A long-time open source advocate, Jason encouraged Dan to release his code under an open source license. In August, Dan released the source code on GitHub in C#. Jason encouraged Dan to change the language to make the project more appealing to potential contributors. Dan uploaded a new version in Python. In September, Jason added a web server and began to implement the WebDriver wire protocol over HTTP, making iOS Auto scriptable from any Selenium WebDriver client library in any language.
Jason decided that the project should be presented at the Mobile Testing Summit in November, but suggested that the project get a new name first. Many ideas were thrown out and they settled on AppleCart. A day later, while he was perusing some of Apple’s guidance on copyright and trademarks, Jason noticed that under the section of examples for names Apple would defend its trademarks against, the first example was “AppleCart”. He called Dan and informed him of the situation, and they brainstormed for a bit before Jason hit the jackpot. Appium… Selenium for Apps.
In just a few days, the team leveraged the existing work on Appium and had a new version of Appium with as much functionality as the previous Python version. The foundation had been laid for Appium’s basic architecture, and we have been successfully building on it since. A few weeks into this sprint, Jonathan Lipps was formally designated project lead and he began to strategize how to get more people from the community involved with Appium’s development.
Ultimately, Jonathan decided that getting Appium in front of as many developers at conferences and meetups was the best way to attract users and contributions. Appium in its new incarnation was debuted at the Google Test Automation Conference 2013. Later in 2013, Appium was presented at conferences and meetups all around the US, as well as in England, Poland, Portugal, and Australia.

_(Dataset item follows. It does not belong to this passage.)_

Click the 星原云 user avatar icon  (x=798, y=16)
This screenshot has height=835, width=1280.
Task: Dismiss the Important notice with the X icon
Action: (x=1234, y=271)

Notably, Jonathan had Appium perform as instruments in a band and Dan Cuellar put together a fun Appium video montage for Selenium Conference.
But during all these presentations and conferences, the project continued to develop. Early in 2013 we released Android and Selendroid support, making Appium the first truly cross-platform automation framework. The project also continued to attract users and contributors, and by the end of 2013, we’d already had well over 1,000 commits.
Appium began to grow and mature significantly. In May 2014, we released Appium 1.0, which stood as a milestone in Appium’s development. Appium was given various awards and became the most popular open-source cross-platform mobile automation framework. Stability improved, bugs were prioritized and fixed, and features added. Sauce Labs increased the number of developers it donated to working on Appium, but the entire community stayed involved in guiding the project and contributing to it, and project governance continued to happen in the open, on public mailing lists and GitHub’s issue tracker.
In late 2016, Sauce Labs donated Appium as a project to the JS Foundation, in order to cement for the world Sauce’s commitment that Appium remains open source. The JS Foundation is a non-profit open source stewardship organization which takes responsibility for holding the copyright for open source projects, as well as ensuring they have a long and successful tenure in the community. As a result of our move to a non-profit foundation, we hope that the door will open even more widely for new contributors, either as individuals or representing one of the many companies which now have an interest in seeing Appium move forward.
We look forward to many more years of seeing Appium provide incredible value as a mobile automation tool and an essential part of every company’s mobile CI process.